Adventures in Appletown (also known as Hidden Treasure of the Mississippi or The Kings of Appletown) is a 2008 dramedy/adventure film starring twin  brothers Dylan Sprouse and Cole Sprouse, written by Amanda Moresco, directed by Robert Moresco, and produced by Moresco Productions in association with Oak Films. This was the second time the brothers and Victoria Justice worked together, the first time was in an episode of The Suite Life of Zack & Cody called "Fairest of Them All" (Season 1, Episode 2).

Production
It completed principal filming in New Braunfels, Texas and completed post production some time after that.

Story
The film is about two cousins – Will and Clayton – who witness a murder, but out of fear decide not to tell anyone.
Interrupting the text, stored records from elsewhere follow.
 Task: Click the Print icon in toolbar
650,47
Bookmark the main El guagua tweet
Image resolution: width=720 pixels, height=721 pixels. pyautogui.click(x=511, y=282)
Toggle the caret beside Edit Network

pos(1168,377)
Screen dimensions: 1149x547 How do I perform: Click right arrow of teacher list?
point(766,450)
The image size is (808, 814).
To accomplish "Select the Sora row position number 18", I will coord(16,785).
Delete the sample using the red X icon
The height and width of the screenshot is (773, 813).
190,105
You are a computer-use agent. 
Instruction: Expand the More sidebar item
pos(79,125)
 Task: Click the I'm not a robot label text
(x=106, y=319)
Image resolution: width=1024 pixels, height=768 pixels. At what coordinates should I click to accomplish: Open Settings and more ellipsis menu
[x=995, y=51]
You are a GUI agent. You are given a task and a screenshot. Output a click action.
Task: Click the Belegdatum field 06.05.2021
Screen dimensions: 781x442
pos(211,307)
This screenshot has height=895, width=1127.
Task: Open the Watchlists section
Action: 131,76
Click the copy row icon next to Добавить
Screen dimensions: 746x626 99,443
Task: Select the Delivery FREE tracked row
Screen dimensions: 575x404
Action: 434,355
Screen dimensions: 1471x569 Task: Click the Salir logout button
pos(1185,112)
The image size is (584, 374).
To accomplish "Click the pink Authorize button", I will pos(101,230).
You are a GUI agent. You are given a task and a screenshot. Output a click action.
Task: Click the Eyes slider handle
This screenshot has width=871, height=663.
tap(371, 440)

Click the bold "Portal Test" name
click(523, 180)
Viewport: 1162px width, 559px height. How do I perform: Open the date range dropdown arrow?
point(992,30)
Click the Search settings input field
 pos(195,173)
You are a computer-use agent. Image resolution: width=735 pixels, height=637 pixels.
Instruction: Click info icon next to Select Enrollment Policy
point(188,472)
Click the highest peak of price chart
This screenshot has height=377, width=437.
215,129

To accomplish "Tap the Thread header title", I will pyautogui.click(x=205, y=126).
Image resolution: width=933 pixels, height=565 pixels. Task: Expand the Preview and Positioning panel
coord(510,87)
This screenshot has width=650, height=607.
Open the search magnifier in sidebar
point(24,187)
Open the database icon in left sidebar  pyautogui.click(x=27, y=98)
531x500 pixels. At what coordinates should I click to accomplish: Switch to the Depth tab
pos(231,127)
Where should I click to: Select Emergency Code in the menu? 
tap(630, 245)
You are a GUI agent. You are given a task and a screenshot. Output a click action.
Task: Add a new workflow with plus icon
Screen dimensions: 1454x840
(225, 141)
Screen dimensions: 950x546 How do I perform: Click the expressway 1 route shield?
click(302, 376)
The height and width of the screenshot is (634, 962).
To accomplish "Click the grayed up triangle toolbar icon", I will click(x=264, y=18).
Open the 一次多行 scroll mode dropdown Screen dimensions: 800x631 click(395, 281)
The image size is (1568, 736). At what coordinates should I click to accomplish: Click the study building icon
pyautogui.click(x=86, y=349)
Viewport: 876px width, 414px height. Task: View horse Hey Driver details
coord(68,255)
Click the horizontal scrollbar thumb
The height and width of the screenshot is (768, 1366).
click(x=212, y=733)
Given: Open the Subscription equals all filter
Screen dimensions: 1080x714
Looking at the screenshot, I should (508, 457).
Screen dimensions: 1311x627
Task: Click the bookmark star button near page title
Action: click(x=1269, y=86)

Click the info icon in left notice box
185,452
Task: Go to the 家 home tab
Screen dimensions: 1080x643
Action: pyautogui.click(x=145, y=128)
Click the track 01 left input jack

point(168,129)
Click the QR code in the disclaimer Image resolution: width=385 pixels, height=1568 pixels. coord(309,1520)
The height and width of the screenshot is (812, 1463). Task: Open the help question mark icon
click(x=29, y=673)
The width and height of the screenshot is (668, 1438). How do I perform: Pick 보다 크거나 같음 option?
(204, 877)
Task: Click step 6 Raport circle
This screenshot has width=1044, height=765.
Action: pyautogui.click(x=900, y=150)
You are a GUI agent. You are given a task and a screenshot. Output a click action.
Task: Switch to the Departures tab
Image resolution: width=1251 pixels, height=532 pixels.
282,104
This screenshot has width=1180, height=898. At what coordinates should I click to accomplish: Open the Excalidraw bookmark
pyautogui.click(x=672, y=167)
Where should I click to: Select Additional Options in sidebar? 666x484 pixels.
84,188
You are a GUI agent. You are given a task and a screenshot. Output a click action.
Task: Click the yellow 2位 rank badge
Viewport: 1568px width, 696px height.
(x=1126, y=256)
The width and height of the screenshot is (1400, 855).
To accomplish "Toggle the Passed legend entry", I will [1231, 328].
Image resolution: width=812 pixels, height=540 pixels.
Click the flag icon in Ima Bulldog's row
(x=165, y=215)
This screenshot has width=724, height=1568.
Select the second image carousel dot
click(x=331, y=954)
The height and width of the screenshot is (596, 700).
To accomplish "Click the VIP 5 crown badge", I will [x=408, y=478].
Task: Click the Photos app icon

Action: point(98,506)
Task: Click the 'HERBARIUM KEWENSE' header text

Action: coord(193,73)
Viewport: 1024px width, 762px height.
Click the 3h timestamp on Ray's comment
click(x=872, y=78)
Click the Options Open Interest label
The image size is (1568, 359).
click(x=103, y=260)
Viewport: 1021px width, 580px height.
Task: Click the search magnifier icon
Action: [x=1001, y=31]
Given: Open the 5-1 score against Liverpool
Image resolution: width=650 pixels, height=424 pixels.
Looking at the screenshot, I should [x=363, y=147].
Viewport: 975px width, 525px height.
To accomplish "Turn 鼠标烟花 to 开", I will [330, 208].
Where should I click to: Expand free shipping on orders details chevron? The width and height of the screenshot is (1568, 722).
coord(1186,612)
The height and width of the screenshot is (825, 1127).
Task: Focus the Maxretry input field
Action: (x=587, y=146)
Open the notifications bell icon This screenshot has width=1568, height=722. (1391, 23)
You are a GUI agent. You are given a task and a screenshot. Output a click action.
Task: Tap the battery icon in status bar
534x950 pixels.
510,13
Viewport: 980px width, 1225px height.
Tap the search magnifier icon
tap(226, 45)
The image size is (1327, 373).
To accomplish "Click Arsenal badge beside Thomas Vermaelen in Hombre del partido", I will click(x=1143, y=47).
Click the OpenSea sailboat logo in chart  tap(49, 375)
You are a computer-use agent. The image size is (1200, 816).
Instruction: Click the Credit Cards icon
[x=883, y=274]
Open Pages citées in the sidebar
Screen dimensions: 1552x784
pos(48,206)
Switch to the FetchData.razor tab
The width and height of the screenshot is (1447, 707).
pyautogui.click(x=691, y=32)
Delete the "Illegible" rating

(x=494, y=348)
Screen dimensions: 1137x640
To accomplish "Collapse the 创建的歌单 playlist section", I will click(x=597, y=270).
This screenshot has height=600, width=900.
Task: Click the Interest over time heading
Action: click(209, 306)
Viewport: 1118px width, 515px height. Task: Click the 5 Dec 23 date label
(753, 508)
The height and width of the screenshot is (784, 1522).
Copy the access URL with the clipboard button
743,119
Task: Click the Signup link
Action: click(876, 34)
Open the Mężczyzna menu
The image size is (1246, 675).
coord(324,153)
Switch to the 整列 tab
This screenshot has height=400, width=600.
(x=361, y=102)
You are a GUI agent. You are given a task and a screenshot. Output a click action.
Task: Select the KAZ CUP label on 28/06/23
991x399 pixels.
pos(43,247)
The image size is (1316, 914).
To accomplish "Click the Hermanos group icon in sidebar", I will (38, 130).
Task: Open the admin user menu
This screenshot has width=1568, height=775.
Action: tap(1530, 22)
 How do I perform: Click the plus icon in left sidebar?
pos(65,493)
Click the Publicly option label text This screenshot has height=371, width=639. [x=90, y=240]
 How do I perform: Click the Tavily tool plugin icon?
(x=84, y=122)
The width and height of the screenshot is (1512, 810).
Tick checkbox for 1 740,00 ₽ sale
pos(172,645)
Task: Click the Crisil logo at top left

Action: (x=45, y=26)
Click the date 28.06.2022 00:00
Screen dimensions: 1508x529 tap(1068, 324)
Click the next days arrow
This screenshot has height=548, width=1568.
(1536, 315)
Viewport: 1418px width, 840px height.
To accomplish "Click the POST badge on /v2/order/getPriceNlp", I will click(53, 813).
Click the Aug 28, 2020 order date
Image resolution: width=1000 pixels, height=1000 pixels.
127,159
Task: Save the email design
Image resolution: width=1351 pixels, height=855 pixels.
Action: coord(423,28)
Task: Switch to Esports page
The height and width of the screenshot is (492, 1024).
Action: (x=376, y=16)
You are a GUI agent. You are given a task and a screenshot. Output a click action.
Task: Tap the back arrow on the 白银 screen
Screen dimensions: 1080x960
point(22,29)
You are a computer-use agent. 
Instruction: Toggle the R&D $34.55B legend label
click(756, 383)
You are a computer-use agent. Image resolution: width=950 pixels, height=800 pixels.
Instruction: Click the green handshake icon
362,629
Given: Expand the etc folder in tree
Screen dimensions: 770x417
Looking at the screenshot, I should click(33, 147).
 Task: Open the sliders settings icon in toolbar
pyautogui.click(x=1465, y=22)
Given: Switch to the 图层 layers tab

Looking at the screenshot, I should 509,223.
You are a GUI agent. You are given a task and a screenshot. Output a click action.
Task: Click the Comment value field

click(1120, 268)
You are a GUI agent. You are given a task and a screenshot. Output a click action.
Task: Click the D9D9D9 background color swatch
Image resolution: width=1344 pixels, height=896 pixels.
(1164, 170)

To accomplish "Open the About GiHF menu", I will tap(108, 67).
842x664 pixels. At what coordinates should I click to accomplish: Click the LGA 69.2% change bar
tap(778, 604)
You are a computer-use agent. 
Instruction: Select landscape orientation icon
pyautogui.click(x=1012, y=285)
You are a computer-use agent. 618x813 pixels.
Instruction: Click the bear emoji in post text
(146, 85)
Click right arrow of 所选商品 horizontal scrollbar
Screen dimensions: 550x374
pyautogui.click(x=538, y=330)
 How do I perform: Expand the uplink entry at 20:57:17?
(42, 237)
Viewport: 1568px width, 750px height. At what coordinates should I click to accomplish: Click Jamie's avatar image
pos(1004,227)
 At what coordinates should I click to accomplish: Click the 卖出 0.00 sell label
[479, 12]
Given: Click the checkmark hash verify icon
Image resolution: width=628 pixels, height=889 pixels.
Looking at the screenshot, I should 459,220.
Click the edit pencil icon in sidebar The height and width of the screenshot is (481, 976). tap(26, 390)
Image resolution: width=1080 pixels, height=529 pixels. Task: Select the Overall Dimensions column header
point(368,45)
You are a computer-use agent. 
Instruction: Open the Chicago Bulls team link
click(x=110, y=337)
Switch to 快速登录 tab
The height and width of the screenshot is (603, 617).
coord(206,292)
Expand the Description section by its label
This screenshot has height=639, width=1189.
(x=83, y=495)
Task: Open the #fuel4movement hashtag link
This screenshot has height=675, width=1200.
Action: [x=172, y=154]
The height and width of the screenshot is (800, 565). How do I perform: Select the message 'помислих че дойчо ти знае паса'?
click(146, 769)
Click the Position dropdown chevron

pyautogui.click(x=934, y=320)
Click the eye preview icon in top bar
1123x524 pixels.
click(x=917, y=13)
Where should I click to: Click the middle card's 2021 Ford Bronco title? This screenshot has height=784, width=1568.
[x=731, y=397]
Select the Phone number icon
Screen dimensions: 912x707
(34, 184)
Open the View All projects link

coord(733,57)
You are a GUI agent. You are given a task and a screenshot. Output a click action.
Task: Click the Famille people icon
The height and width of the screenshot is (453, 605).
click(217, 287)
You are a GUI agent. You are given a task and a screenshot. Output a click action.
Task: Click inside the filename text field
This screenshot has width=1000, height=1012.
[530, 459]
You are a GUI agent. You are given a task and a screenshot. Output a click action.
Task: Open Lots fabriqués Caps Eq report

They and their friend Betsy, whose father has been wrongfully accused of the crime, go on a journey to find the real killer, and at the same time redeem themselves.

Early (limited) release
Adventures in Appletown had a limited preview release on December 12, 2008 and was returned to post production.

On April 13, 2009 the film had a special screening at Loews in Lincoln Square in New York City.  The screening benefited the Joseph Horvath Memorial Scholarship Fund.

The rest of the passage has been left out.